Some lines in the data below hold the string "agent". Report how many, as a bare number.
[[ Records provided open ]]
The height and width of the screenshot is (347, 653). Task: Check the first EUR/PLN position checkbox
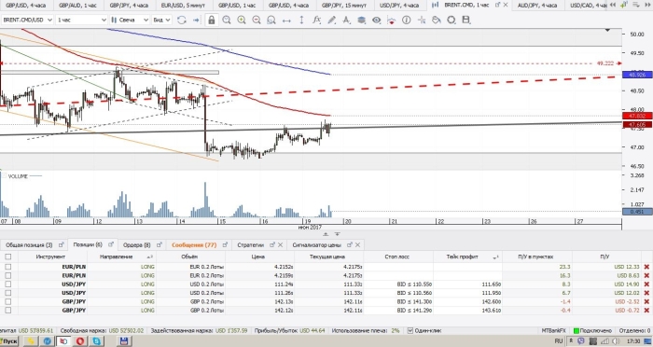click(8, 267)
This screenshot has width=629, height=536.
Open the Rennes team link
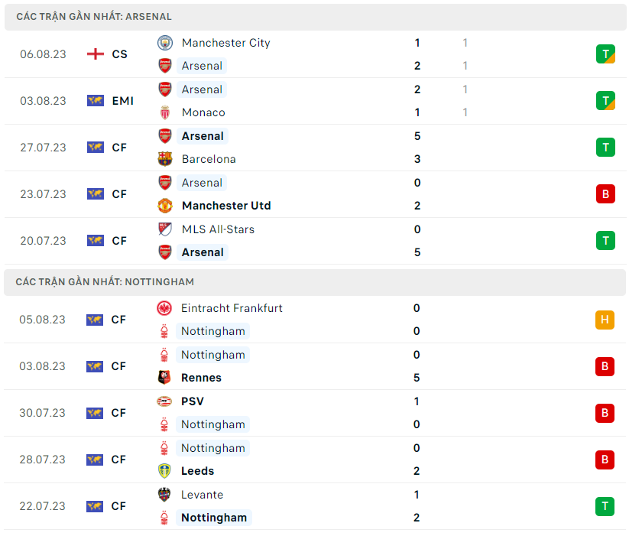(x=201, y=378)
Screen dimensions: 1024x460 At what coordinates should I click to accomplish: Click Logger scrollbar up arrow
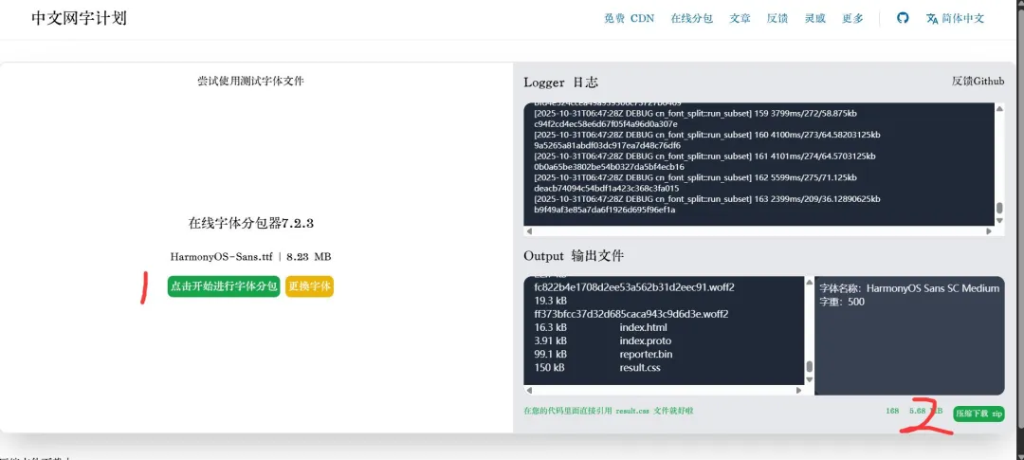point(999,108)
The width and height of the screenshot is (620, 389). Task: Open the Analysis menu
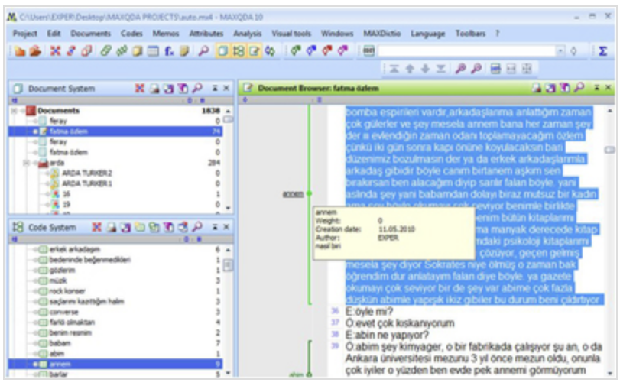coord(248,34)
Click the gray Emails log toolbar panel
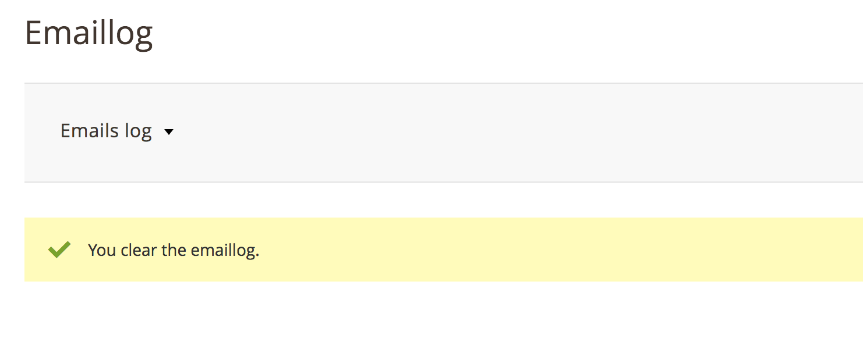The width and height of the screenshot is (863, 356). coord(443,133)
[[ Records provided closed ]]
[[ Records provided open ]]
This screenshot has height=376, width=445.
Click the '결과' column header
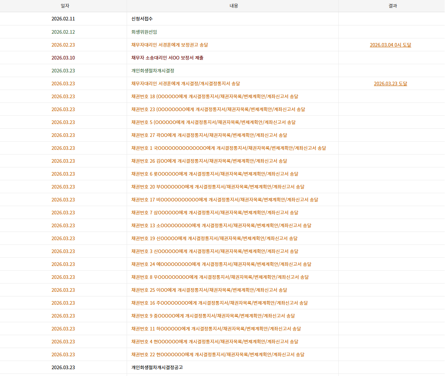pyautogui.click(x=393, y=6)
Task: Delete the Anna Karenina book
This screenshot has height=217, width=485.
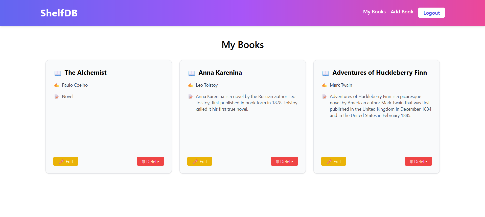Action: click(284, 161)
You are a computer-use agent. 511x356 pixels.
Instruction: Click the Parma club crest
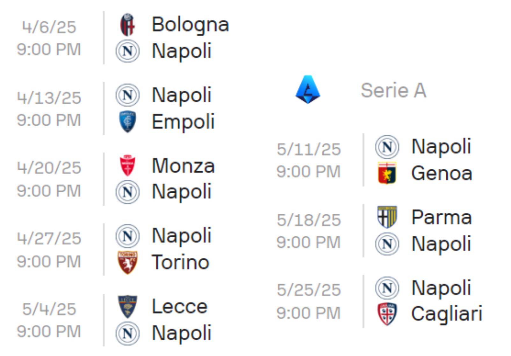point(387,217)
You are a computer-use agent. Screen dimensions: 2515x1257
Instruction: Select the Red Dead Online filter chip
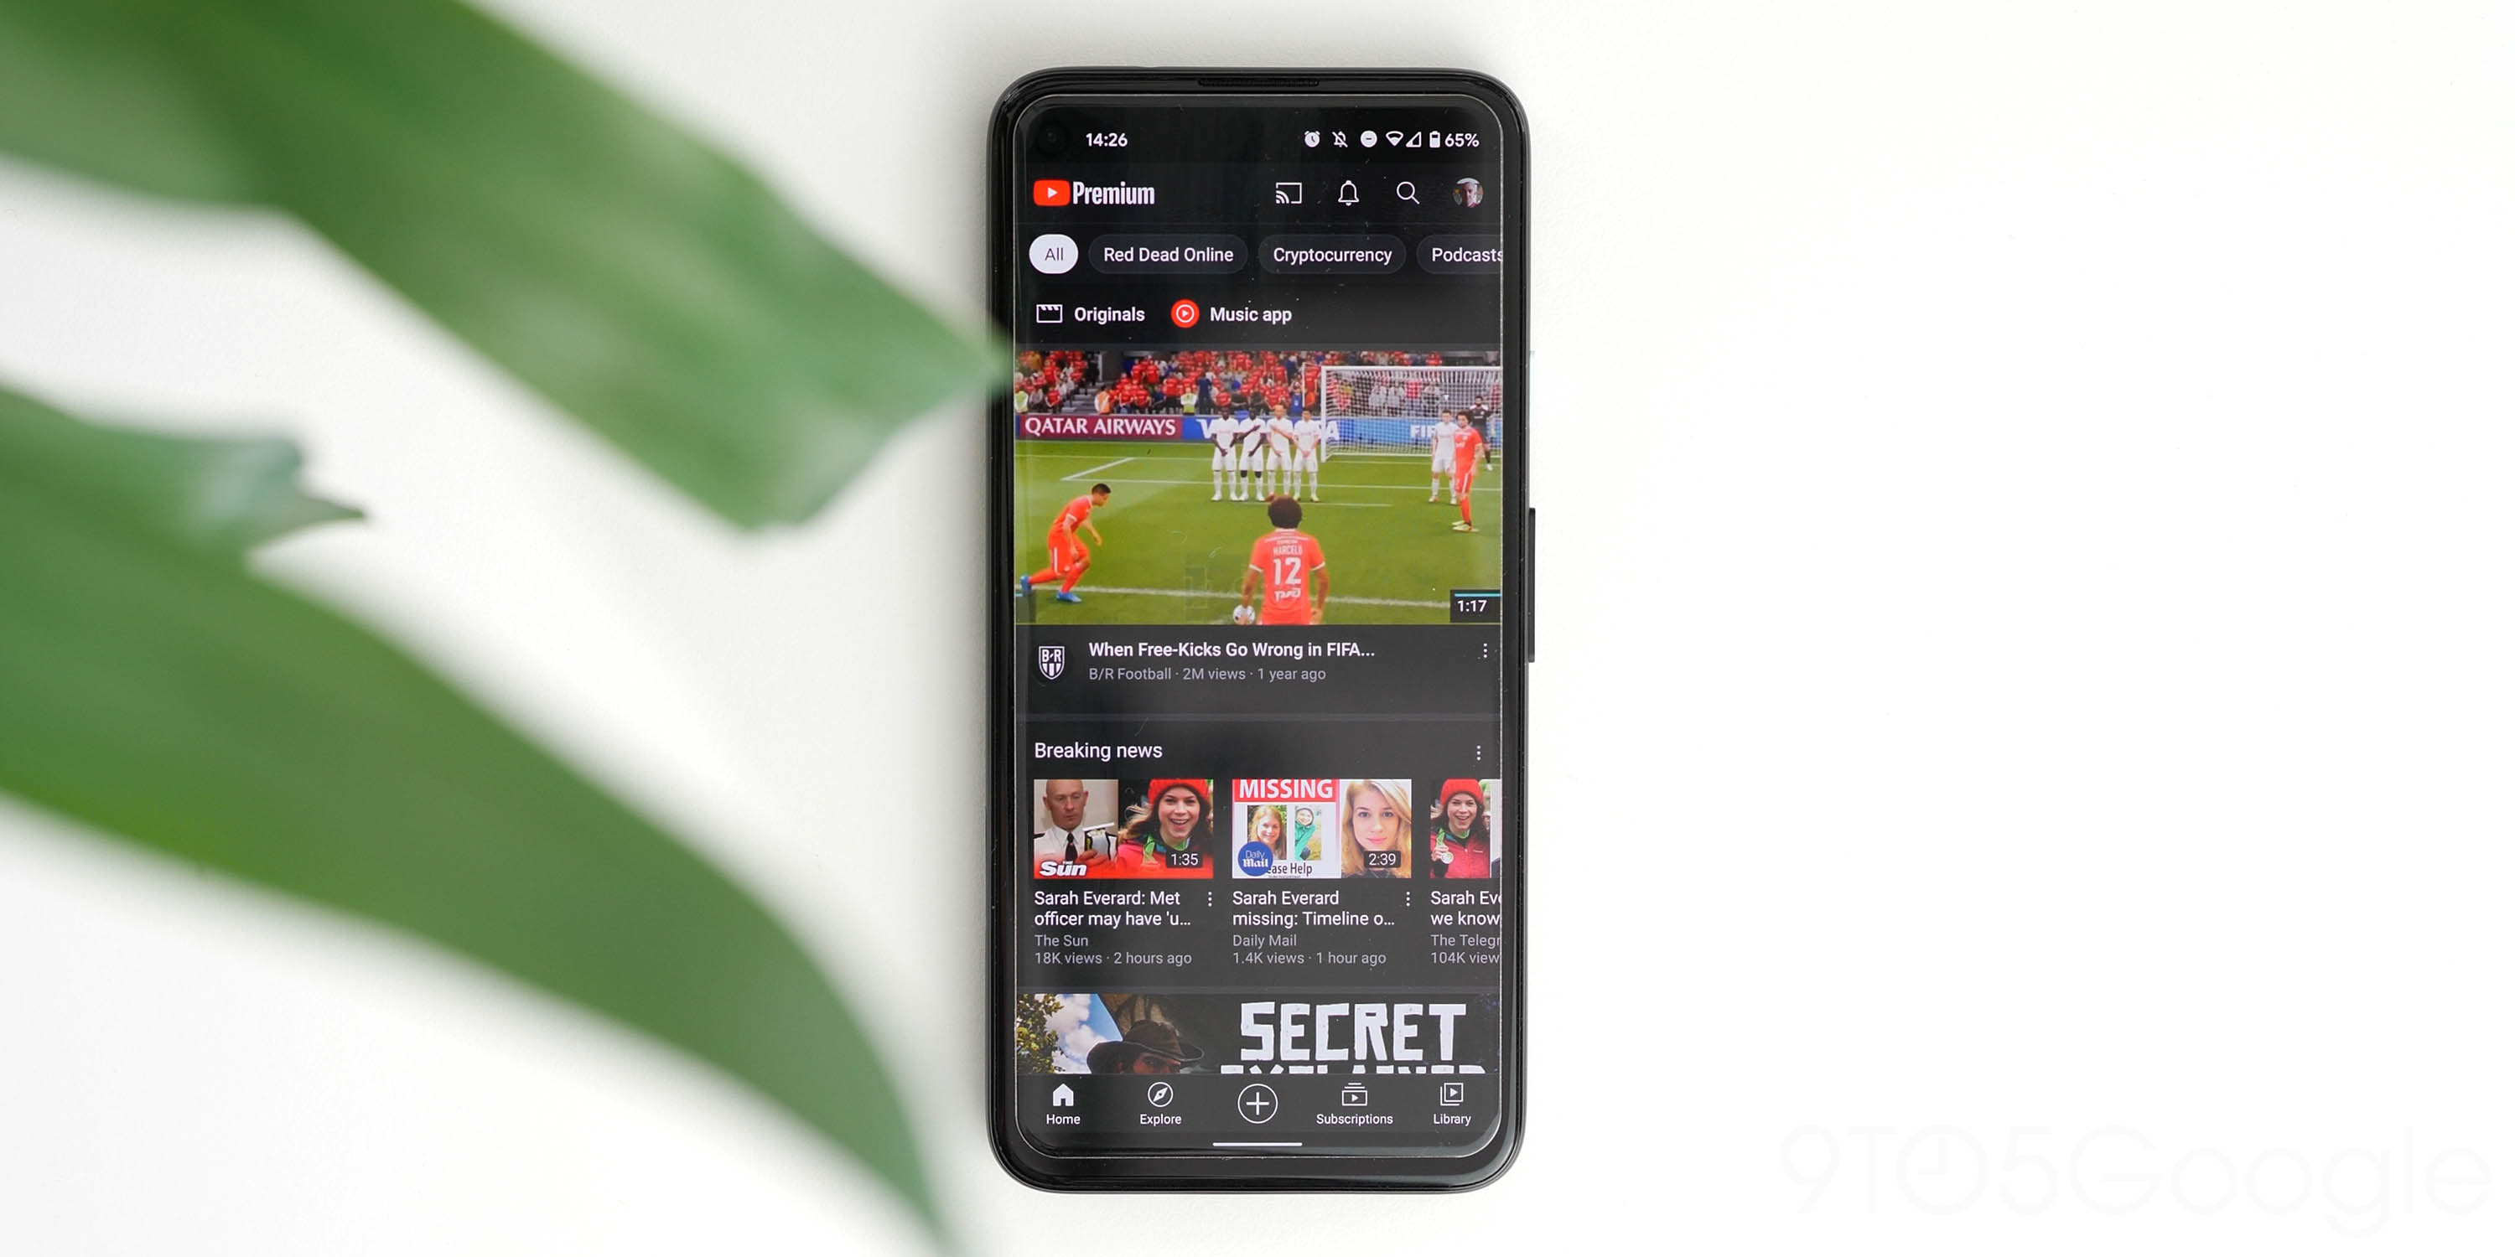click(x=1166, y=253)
[[ Records provided closed ]]
Response ▸ 2